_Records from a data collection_
━━━━

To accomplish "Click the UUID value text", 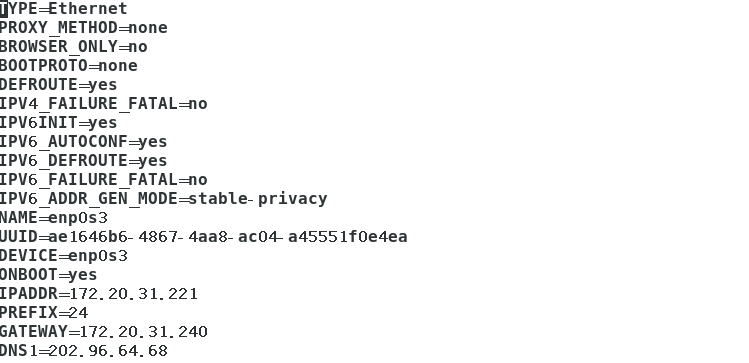I will point(228,237).
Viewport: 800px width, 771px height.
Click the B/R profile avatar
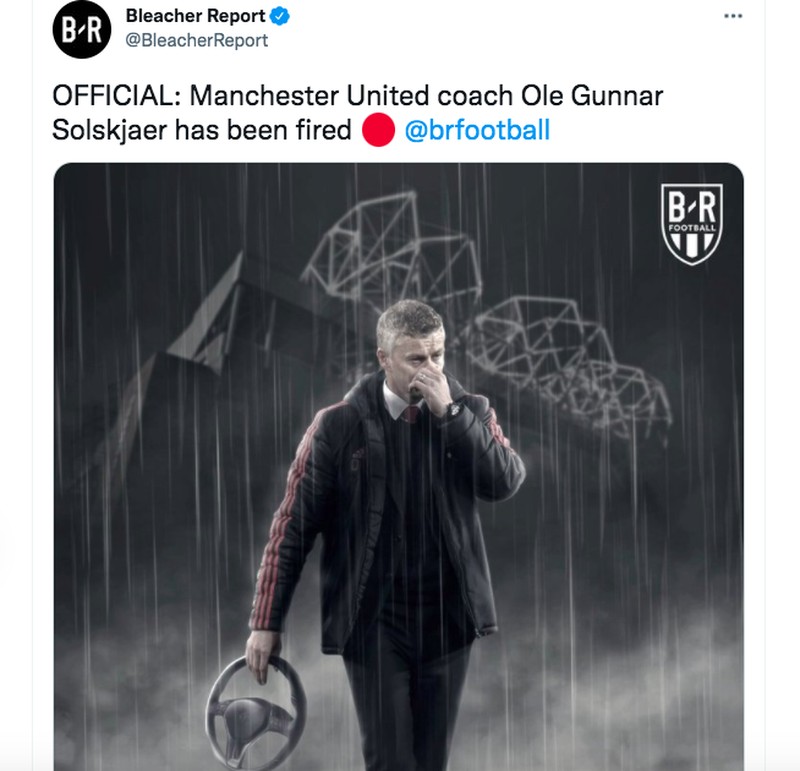81,29
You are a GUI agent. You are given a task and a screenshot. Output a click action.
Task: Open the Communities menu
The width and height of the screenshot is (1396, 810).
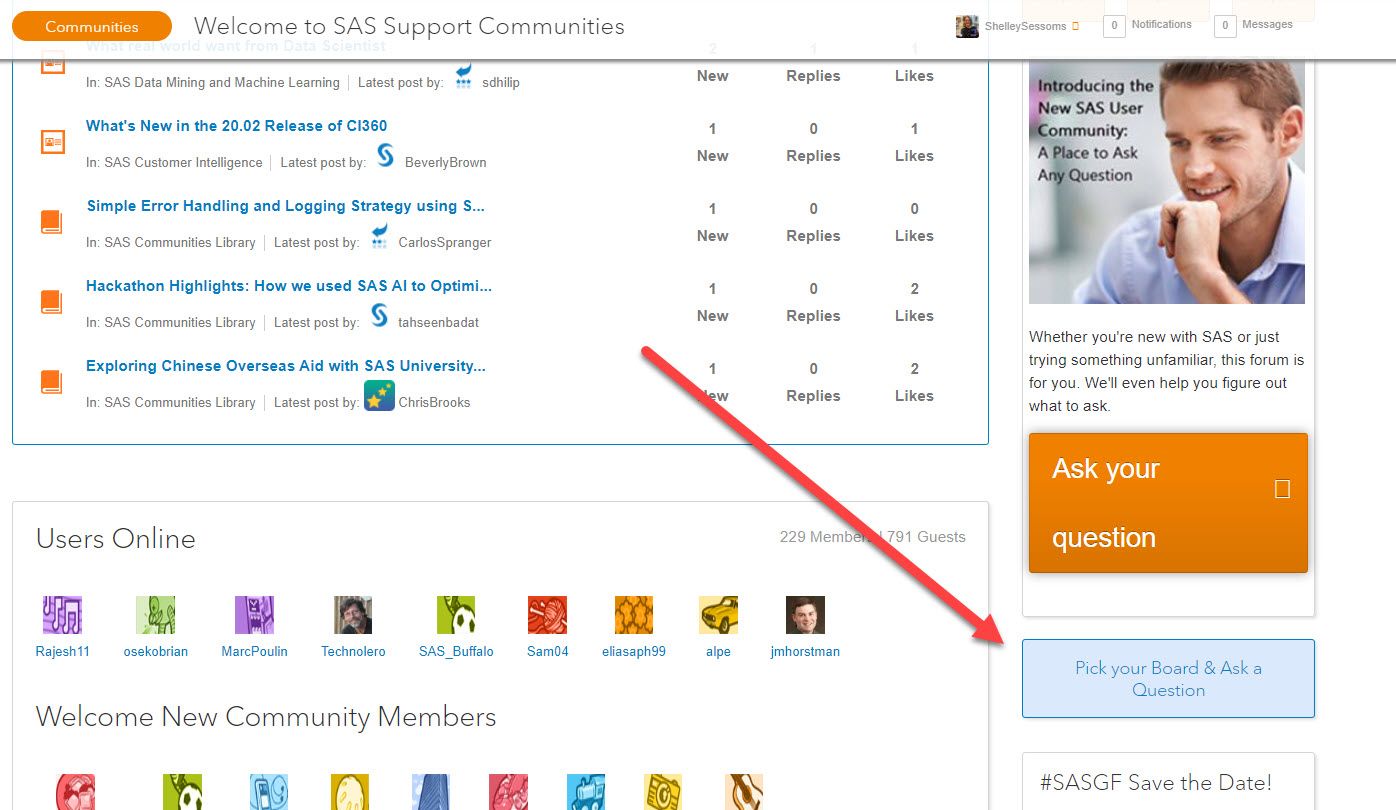coord(91,26)
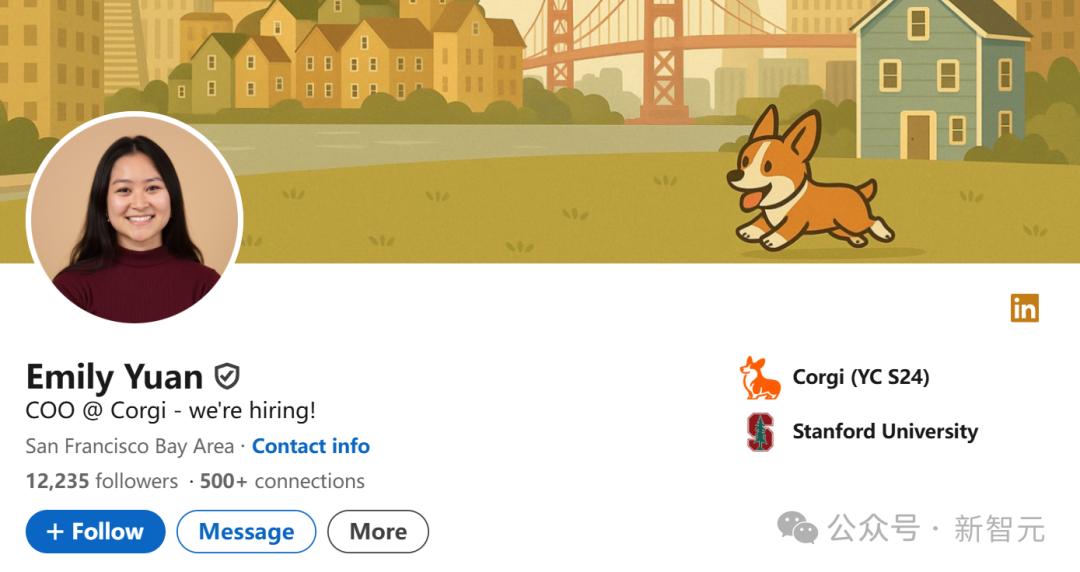Click the headline "COO @ Corgi - we're hiring!"
1080x572 pixels.
(x=171, y=411)
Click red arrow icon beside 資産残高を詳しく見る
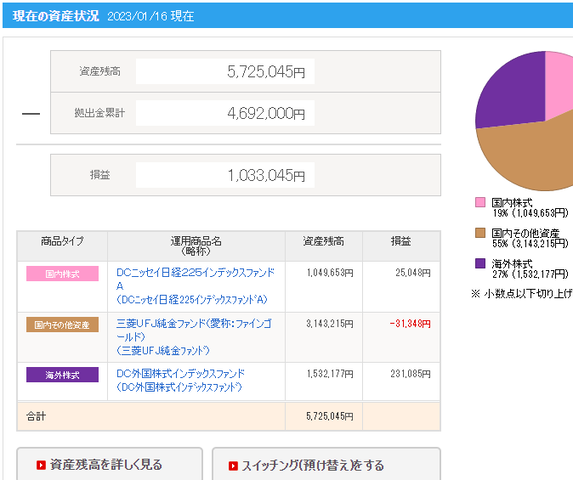The image size is (573, 480). coord(41,465)
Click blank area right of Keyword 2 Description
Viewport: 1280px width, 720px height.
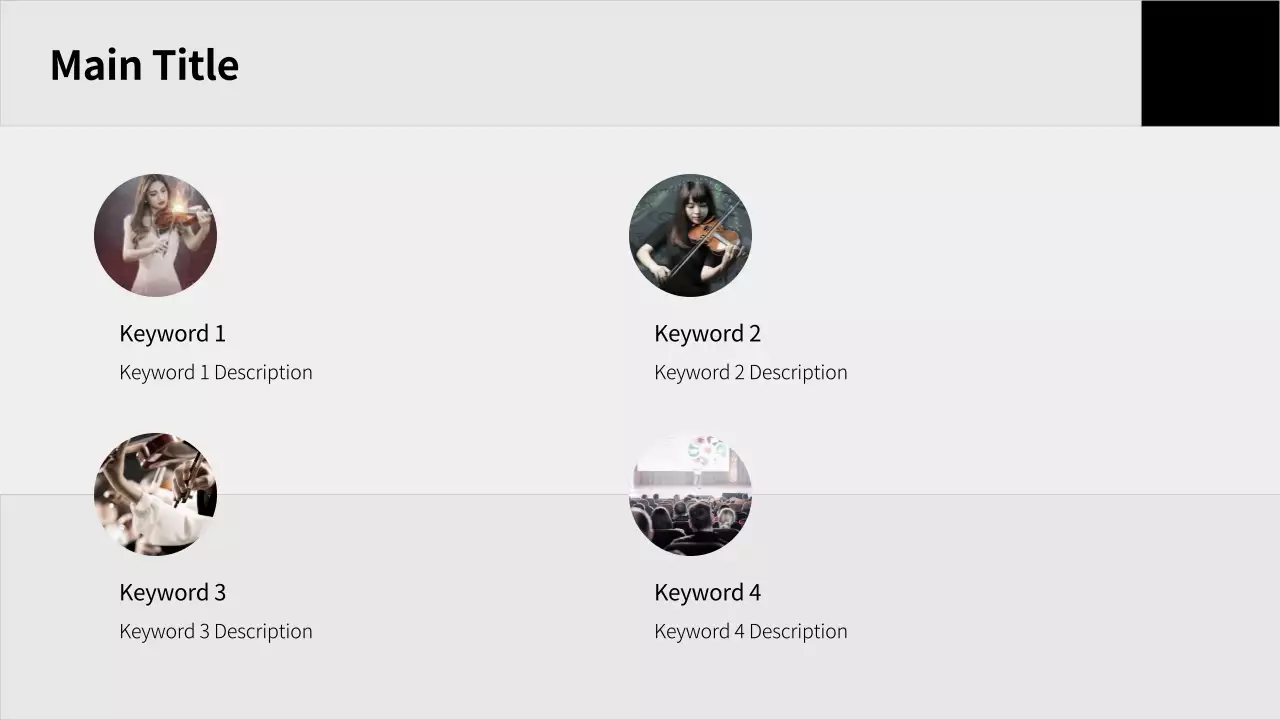click(x=1050, y=373)
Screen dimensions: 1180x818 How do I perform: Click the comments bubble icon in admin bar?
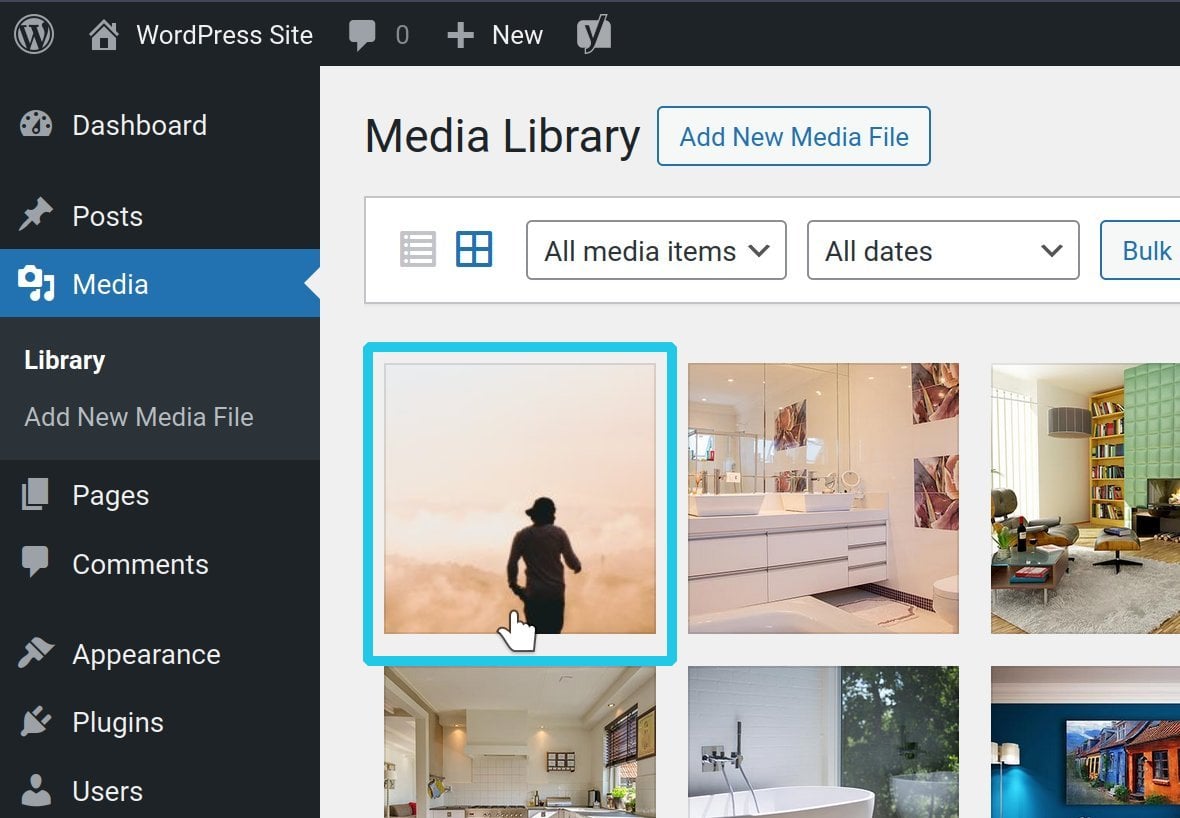click(x=362, y=36)
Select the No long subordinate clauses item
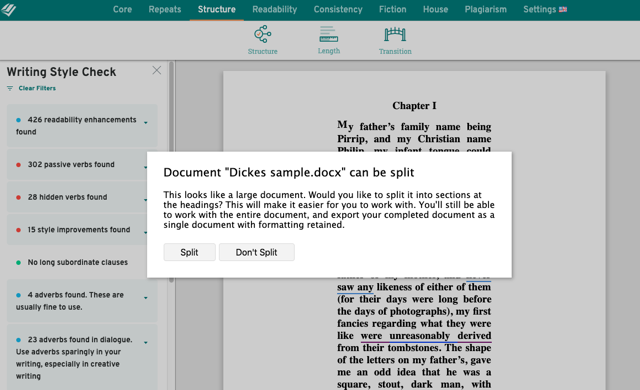 (78, 262)
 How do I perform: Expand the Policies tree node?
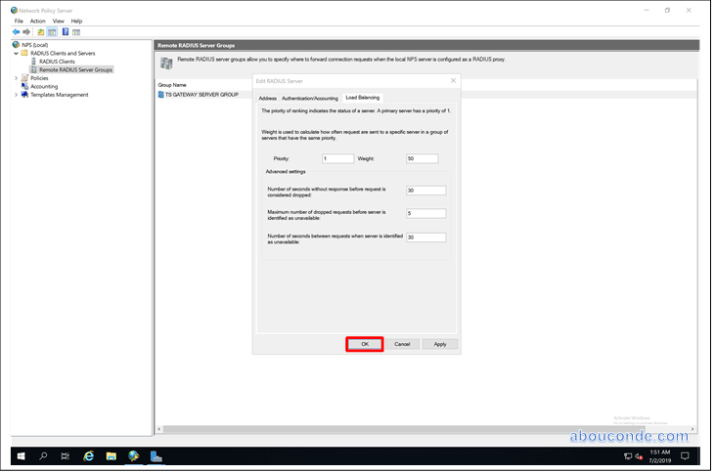(x=15, y=78)
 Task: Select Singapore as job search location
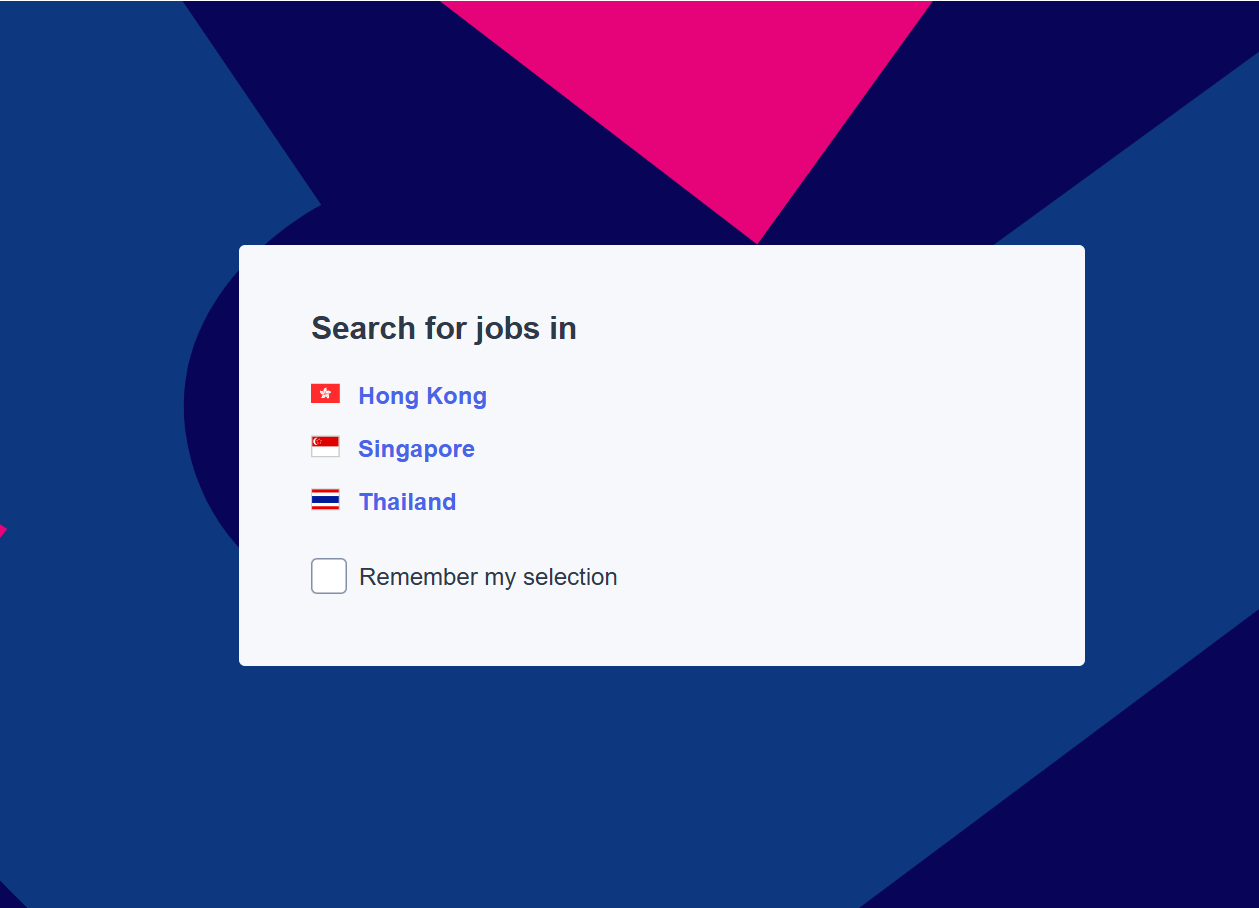pos(416,449)
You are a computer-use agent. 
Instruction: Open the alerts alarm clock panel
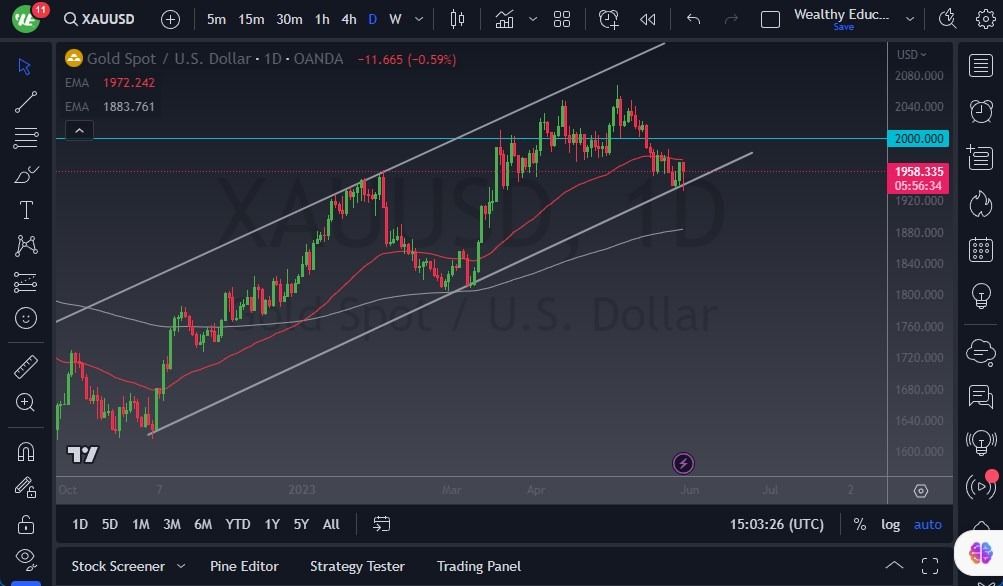980,110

━━━━

_Instructions for the task_
An exact copy of the lines from the one with "Viewport: 800px width, 771px height." through the end of the entries above, both included, is the whole answer. It contains no pictures.

_Worked solution_
Viewport: 800px width, 771px height.
Click the B/R profile avatar
81,29
You are a GUI agent. You are given a task and a screenshot. Output a click action.
Task: Open the Communities menu
The width and height of the screenshot is (1396, 810).
coord(91,26)
Click the headline "COO @ Corgi - we're hiring!"
1080x572 pixels.
(x=171, y=411)
Click red arrow icon beside 資産残高を詳しく見る
The image size is (573, 480). coord(41,465)
Click blank area right of Keyword 2 Description
Viewport: 1280px width, 720px height.
click(x=1050, y=373)
Screen dimensions: 1180x818 How do I perform: Click the comments bubble icon in admin bar?
click(x=362, y=36)
Select the No long subordinate clauses item
 (78, 262)
 How do I perform: Expand the Policies tree node?
(x=15, y=78)
 Task: Select Singapore as job search location
pos(416,449)
You are a computer-use agent. 
Instruction: Open the alerts alarm clock panel
980,110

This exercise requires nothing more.